» **GOAL OF THE EXERCISE**: Turn the lines below into a numbered list, skipping any blank lines and leaving the pictures out.

» **RECORDS FOR THE EXERCISE**:

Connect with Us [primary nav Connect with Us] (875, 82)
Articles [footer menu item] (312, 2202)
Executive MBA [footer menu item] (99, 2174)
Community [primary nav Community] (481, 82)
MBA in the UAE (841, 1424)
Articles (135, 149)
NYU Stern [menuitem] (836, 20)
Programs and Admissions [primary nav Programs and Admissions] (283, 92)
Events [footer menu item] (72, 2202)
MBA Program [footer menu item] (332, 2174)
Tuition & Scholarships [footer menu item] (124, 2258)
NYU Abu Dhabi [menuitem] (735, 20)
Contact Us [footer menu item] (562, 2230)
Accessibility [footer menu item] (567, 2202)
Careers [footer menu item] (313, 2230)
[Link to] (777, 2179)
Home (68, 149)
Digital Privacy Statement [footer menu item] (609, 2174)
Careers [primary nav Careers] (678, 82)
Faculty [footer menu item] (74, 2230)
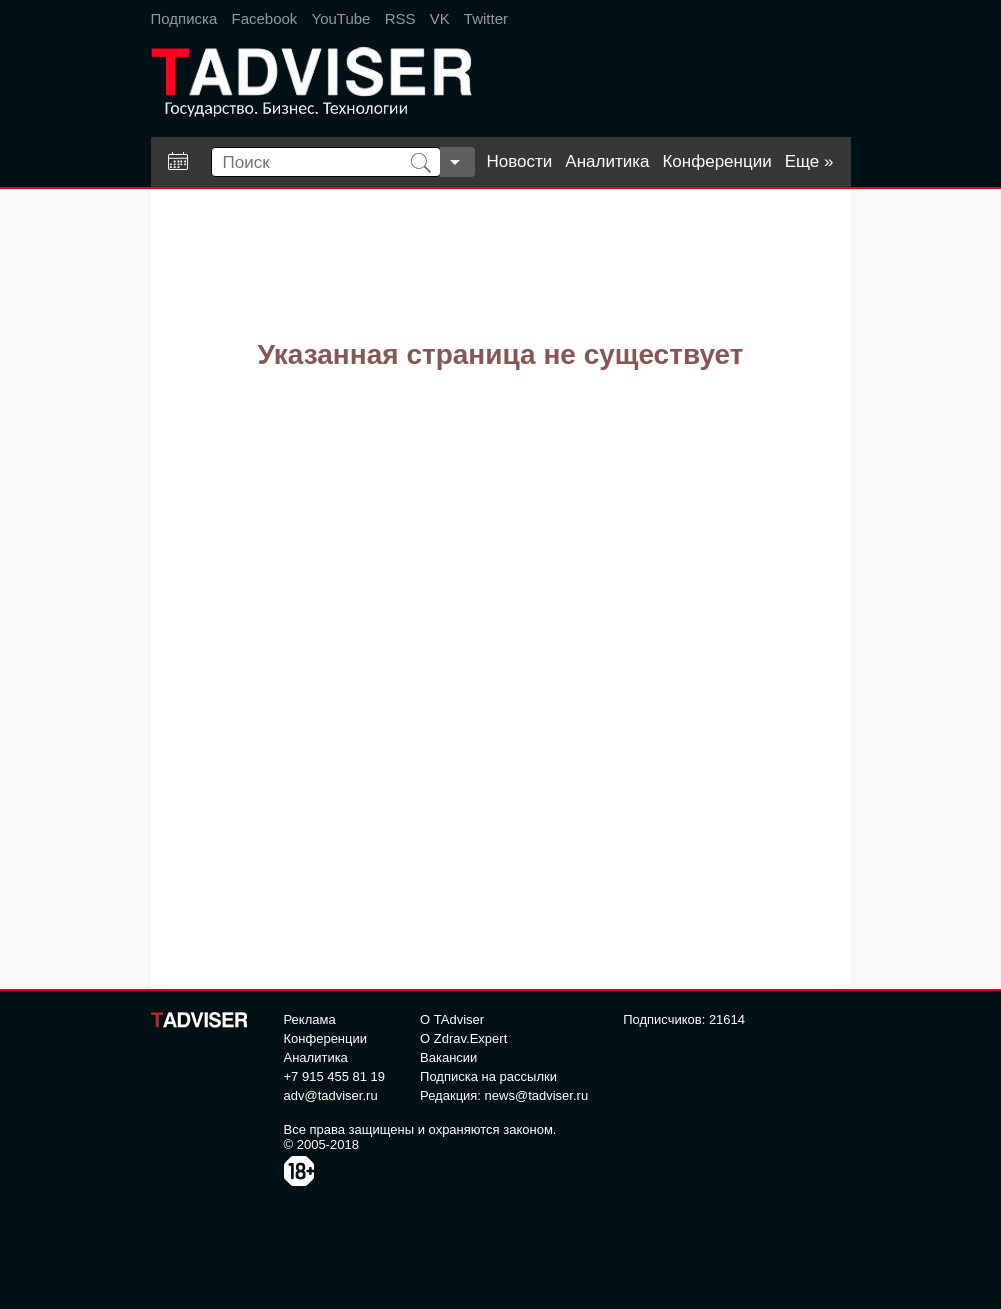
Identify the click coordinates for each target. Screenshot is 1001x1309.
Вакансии (448, 1057)
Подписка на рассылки (488, 1076)
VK (440, 18)
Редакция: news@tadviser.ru (504, 1095)
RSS (400, 18)
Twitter (486, 18)
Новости (520, 161)
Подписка (184, 18)
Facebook (264, 18)
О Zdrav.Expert (463, 1038)
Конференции (716, 161)
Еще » (809, 161)
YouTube (341, 18)
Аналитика (607, 161)
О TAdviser (452, 1019)
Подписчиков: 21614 (684, 1019)
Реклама (310, 1019)
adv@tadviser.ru (331, 1095)
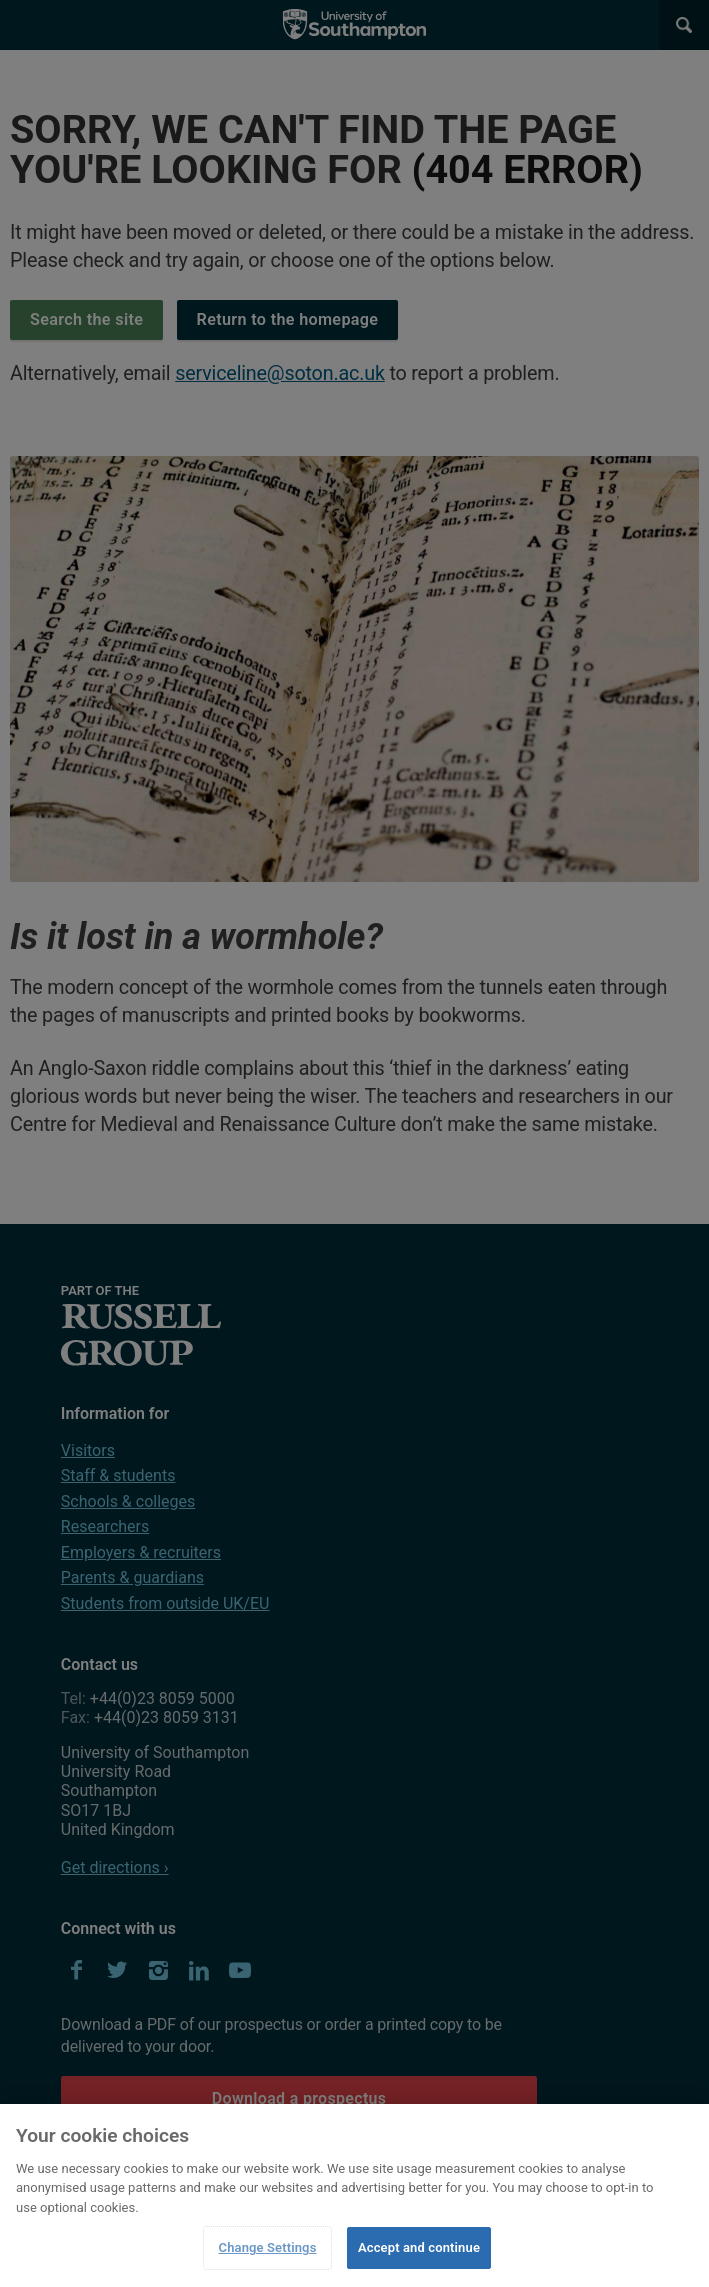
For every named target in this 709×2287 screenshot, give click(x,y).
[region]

» **RIGHT ANSWER**:
1. Connect with Us [primary nav Connect with Us] (875, 82)
2. Articles [footer menu item] (312, 2202)
3. Executive MBA [footer menu item] (99, 2174)
4. Community [primary nav Community] (481, 82)
5. MBA in the UAE (841, 1424)
6. Articles (135, 149)
7. NYU Stern [menuitem] (836, 20)
8. Programs and Admissions [primary nav Programs and Admissions] (283, 92)
9. Events [footer menu item] (72, 2202)
10. MBA Program [footer menu item] (332, 2174)
11. Tuition & Scholarships [footer menu item] (124, 2258)
12. NYU Abu Dhabi [menuitem] (735, 20)
13. Contact Us [footer menu item] (562, 2230)
14. Accessibility [footer menu item] (567, 2202)
15. Careers [footer menu item] (313, 2230)
16. [Link to] (777, 2179)
17. Home (68, 149)
18. Digital Privacy Statement [footer menu item] (609, 2174)
19. Careers [primary nav Careers] (678, 82)
20. Faculty [footer menu item] (74, 2230)
21. Identify the click coordinates for each target. Screenshot is 1001x1309.
22. Вакансии (448, 1057)
23. Подписка на рассылки (488, 1076)
24. VK (440, 18)
25. Редакция: news@tadviser.ru (504, 1095)
26. RSS (400, 18)
27. Twitter (486, 18)
28. Новости (520, 161)
29. Подписка (184, 18)
30. Facebook (264, 18)
31. О Zdrav.Expert (463, 1038)
32. Конференции (716, 161)
33. Еще » (809, 161)
34. YouTube (341, 18)
35. Аналитика (607, 161)
36. О TAdviser (452, 1019)
37. Подписчиков: 21614 (684, 1019)
38. Реклама (310, 1019)
39. adv@tadviser.ru (331, 1095)
40. For every named target in this 709×2287 screenshot, give click(x,y).
41. [region]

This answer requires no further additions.